In [132]:
import pandas as pd
from datetime import datetime
import os

customer_df = pd.read_csv("../data/raw/customer_data.csv")
retail_df = pd.read_csv("../data/raw/retail_data.csv")


# Cleaning

Customer

In [133]:
import pandas as pd
import re

# --- 1. Normalizar nombres de columnas ---
customer_df.columns = customer_df.columns.str.strip().str.lower()
print("Nombres de columnas normalizados.")

# --- 2. signup_date: convertir a datetime y forzar rango 2020-01-01 hasta hoy ---
customer_df['signup_date'] = pd.to_datetime(customer_df['signup_date'], errors='coerce')

min_signup = pd.Timestamp("2020-01-01")
max_signup = pd.Timestamp.today().normalize()

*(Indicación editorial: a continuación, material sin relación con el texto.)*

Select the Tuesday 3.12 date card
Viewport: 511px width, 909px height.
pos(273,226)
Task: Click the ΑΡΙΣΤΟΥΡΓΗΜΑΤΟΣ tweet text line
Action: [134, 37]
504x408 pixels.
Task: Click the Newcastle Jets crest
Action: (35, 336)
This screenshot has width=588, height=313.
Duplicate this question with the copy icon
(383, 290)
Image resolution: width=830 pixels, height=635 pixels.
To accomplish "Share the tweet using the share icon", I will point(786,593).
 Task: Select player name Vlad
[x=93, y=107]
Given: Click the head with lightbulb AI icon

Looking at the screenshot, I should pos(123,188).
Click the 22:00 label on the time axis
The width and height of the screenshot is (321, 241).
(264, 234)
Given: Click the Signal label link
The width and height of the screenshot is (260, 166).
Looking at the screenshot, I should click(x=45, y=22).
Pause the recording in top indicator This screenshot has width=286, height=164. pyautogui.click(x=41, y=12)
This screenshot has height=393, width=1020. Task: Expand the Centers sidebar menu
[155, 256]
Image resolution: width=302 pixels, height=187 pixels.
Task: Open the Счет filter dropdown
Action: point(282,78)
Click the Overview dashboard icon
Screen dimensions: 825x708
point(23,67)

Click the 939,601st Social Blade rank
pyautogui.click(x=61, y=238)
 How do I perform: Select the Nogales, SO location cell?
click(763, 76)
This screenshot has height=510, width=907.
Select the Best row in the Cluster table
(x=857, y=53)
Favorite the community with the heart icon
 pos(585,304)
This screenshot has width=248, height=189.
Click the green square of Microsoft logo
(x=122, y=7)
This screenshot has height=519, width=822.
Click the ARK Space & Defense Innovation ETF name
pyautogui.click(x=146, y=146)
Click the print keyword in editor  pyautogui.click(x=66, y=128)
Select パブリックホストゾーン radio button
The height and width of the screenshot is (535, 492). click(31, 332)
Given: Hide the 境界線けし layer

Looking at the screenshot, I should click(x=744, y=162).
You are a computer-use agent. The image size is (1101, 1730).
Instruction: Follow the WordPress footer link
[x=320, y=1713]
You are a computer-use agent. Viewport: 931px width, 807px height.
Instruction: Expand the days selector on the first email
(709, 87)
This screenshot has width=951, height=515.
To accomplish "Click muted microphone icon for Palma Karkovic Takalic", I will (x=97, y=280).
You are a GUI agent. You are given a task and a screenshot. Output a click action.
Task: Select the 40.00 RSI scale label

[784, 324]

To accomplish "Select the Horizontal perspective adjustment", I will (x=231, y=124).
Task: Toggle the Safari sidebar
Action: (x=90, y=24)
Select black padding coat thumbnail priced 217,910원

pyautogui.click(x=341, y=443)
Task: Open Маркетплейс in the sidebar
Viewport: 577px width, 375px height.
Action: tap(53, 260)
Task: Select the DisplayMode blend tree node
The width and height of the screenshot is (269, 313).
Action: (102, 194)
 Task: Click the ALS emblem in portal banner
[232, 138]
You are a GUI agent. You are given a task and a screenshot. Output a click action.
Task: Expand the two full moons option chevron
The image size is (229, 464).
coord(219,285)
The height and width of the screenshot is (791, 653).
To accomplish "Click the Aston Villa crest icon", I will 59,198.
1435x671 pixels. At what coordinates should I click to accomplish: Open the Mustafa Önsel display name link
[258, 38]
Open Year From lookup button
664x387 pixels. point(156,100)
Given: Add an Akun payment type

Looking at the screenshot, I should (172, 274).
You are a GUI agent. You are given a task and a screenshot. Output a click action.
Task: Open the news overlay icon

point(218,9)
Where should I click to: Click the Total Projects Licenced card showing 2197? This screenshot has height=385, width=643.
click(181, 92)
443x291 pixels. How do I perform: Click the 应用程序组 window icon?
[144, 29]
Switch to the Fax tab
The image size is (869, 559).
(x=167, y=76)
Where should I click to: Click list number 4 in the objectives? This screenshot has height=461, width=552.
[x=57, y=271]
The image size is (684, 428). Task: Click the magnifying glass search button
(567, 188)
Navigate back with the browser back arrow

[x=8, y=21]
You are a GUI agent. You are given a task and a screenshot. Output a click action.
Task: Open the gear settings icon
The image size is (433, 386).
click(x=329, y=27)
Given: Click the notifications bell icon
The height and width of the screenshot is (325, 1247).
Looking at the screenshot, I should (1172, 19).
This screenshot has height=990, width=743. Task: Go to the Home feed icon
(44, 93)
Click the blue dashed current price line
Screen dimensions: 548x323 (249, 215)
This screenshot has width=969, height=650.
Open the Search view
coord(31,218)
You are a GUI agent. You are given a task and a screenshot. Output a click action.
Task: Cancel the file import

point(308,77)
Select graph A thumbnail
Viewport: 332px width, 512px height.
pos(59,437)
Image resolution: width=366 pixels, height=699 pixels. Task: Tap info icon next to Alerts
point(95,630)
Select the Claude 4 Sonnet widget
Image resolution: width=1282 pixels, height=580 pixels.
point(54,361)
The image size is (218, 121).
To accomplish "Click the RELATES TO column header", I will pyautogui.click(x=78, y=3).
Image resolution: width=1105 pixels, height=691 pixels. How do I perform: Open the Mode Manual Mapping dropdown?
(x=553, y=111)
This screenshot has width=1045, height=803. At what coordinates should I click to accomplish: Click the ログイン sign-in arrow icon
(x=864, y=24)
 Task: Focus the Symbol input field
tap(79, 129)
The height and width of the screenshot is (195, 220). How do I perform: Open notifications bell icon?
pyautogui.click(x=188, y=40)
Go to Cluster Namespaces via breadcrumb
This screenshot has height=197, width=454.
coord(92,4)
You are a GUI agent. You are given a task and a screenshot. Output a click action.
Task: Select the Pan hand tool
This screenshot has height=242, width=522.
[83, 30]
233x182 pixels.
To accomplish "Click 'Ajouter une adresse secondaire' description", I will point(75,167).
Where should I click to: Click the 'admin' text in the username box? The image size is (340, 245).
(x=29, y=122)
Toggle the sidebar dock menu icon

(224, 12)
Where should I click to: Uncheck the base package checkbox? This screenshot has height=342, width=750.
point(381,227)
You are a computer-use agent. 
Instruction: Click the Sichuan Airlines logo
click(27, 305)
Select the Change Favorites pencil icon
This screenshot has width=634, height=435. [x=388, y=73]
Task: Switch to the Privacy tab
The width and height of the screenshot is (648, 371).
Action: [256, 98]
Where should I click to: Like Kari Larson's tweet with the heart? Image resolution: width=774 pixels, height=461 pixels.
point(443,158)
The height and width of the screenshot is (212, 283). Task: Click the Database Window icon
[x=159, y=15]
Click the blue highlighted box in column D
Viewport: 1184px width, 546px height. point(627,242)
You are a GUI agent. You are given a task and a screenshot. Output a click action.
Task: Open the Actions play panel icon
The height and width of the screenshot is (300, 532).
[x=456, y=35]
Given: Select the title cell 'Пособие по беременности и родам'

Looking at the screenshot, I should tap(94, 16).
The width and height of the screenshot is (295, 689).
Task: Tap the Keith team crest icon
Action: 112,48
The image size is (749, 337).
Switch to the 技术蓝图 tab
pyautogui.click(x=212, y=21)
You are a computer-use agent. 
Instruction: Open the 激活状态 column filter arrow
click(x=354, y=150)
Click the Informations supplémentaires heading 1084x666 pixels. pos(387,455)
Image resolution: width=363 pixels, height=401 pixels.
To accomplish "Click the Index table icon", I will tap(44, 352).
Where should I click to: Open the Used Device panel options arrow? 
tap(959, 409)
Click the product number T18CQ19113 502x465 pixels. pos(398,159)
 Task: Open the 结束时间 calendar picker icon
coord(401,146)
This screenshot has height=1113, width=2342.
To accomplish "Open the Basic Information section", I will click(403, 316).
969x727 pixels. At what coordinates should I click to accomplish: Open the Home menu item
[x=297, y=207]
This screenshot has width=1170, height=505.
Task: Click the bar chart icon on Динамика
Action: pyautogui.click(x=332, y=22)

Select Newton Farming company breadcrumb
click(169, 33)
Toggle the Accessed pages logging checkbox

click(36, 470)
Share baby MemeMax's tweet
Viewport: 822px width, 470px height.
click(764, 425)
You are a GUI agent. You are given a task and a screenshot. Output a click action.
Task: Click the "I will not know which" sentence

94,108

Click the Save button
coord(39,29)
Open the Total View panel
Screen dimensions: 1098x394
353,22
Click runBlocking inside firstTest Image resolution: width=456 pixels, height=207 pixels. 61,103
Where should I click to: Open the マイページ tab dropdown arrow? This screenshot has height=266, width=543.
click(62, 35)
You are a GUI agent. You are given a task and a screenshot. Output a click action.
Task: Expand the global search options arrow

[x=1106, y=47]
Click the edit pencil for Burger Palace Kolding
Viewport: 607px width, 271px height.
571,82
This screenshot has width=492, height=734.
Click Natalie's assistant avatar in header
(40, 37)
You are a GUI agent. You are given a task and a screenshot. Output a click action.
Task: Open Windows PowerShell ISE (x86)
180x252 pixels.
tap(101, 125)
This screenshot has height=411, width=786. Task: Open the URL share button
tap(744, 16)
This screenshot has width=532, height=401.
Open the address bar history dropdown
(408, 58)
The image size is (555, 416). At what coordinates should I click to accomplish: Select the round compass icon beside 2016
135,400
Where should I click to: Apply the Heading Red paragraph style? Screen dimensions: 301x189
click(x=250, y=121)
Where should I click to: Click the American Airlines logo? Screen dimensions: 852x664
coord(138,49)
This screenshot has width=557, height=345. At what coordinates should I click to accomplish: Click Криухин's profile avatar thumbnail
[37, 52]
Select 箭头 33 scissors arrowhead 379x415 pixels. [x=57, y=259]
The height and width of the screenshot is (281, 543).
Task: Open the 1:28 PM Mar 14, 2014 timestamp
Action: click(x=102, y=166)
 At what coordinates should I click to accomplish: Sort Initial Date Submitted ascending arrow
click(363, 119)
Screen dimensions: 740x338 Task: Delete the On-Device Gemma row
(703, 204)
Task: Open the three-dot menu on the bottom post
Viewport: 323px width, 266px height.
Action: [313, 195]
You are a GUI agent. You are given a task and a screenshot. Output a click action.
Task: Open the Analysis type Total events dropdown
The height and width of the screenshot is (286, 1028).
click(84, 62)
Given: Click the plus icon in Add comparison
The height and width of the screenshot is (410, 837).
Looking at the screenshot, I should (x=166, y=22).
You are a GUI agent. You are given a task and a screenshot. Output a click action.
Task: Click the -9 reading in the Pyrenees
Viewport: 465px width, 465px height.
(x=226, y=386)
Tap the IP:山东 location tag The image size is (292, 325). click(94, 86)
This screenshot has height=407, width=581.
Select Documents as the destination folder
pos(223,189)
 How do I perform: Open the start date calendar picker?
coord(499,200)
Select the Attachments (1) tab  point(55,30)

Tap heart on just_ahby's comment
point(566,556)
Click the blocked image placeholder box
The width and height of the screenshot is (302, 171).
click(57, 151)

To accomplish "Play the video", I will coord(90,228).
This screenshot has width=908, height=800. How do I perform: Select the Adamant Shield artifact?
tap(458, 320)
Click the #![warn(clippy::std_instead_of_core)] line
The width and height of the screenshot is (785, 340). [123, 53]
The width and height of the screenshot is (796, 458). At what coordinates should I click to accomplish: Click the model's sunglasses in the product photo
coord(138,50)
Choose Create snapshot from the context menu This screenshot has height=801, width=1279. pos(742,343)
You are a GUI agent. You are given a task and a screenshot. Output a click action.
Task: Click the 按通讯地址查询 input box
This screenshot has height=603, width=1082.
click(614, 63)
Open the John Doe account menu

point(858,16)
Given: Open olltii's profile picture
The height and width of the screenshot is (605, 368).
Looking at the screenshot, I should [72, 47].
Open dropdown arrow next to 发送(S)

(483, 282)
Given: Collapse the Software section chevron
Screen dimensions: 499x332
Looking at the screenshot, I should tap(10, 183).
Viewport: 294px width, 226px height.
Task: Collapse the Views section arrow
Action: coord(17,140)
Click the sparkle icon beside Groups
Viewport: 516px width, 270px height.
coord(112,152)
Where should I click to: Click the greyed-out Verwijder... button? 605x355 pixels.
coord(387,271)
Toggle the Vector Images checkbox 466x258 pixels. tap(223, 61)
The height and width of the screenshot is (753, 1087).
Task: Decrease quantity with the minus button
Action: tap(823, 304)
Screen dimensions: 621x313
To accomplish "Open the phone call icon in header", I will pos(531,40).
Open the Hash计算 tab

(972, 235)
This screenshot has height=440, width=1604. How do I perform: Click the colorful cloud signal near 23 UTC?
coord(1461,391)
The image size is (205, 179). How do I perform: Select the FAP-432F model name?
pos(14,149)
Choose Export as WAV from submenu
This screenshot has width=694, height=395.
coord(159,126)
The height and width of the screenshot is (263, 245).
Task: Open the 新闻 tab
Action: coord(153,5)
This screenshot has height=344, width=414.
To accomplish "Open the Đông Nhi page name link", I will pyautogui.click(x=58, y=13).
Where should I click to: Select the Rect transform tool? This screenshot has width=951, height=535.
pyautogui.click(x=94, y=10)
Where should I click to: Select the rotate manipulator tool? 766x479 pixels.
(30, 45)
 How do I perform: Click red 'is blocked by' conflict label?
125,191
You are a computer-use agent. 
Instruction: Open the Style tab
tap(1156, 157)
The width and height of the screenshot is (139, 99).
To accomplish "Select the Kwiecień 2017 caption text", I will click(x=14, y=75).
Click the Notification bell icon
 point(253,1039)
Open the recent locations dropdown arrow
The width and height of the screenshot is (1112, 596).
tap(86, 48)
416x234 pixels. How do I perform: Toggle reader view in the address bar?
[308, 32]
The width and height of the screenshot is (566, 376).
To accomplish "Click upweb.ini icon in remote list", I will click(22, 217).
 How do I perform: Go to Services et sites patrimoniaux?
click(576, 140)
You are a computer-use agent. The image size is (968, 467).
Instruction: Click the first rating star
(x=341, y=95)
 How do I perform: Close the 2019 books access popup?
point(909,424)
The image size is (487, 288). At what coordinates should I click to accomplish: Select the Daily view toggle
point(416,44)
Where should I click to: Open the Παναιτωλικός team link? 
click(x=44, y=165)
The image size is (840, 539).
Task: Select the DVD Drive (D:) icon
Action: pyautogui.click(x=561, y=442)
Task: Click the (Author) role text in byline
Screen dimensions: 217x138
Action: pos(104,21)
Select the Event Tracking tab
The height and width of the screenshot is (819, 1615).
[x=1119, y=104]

# Reemplazar valores fuera de rango por NaT
customer_df['signup_date'] = customer_df['signup_date'].apply(
    lambda x: pd.NaT if pd.isna(x) or x < min_signup or x > max_signup else x
)

# Eliminar filas con fechas inválidas
invalid_signup = customer_df['signup_date'].isna().sum()
if invalid_signup > 0:
    print(f"Eliminando {invalid_signup} registros con signup_date inválido...")
    customer_df = customer_df.dropna(subset=['signup_date'])

print("signup_date limpiado y validado correctamente.")

# --- 3. email: limpiar, validar y asegurar unicidad ---
# Regex robusta para validar emails
email_regex = (
    r"^(?!\.)[A-Za-z0-9._%+-]+@"
    r"(?!-)[A-Za-z0-9-]+(\.[A-Za-z0-9-]+)*\.[A-Za-z]{2,}$"
)

# Reemplazar emails vacíos o inválidos con uno único basado en el ID
def fix_email(row):
    email = str(row['email']).strip()
    if pd.isna(email) or not re.match(email_regex, email):
        return f"unknown_{row['id']}@domain.com"
    return email

customer_df['email'] = customer_df.apply(fix_email, axis=1)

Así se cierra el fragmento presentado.